One of the characteristics of Inverse Distance to a Power is the generation of "bull's-eyes" surrounding the position of observations within the gridded area. You can assign a smoothing parameter during Inverse Distance to a Power to reduce the "bull's-eye" effect by smoothing the interpolated grid.
Inverse Distance to a Power is a very fast method for gridding. With less than 500 points, you can use the All Data search type and gridding proceeds rapidly.


Kriging
Kriging is a geostatistical gridding method that has proven useful and popular in many fields. This method produces visually appealing maps from irregularly spaced data. Kriging attempts to express trends suggested in your data, so that, for example, high points might be connected along a ridge rather than isolated by bull's-eye type contours. Kriging is a very flexible gridding method. You can accept the Kriging defaults to produce an accurate grid of your data, or Kriging can be custom-fit to a data set by specifying the appropriate variogram model. Within Surfer, Kriging can be either an exact or a smoothing interpolator depending on the user-specified parameters.
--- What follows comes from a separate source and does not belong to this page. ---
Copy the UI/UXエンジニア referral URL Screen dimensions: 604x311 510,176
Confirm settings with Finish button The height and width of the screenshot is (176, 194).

It incorporates anisotropy and underlying trends in an efficient and natural manner.
The kriging algorithm incorporates four essential details:
1. When computing the interpolation weights, the algorithm considers the spacing between the point to be interpolated and the data locations. The algorithm considers the inter-data spacings as well. This allows for declustering.
2. When computing the interpolation weights, the algorithm considers the inherent length scale of the data. For example, the topography in Kansas varies much more slowly in space than does the topography in central Colorado. Consider two observed elevations separated by five miles. In Kansas it would be reasonable to assume a linear variation between these two observations, while in the Colorado Rockies such an assumed linear variation would be unrealistic. The algorithm adjusts the interpolation weights accordingly.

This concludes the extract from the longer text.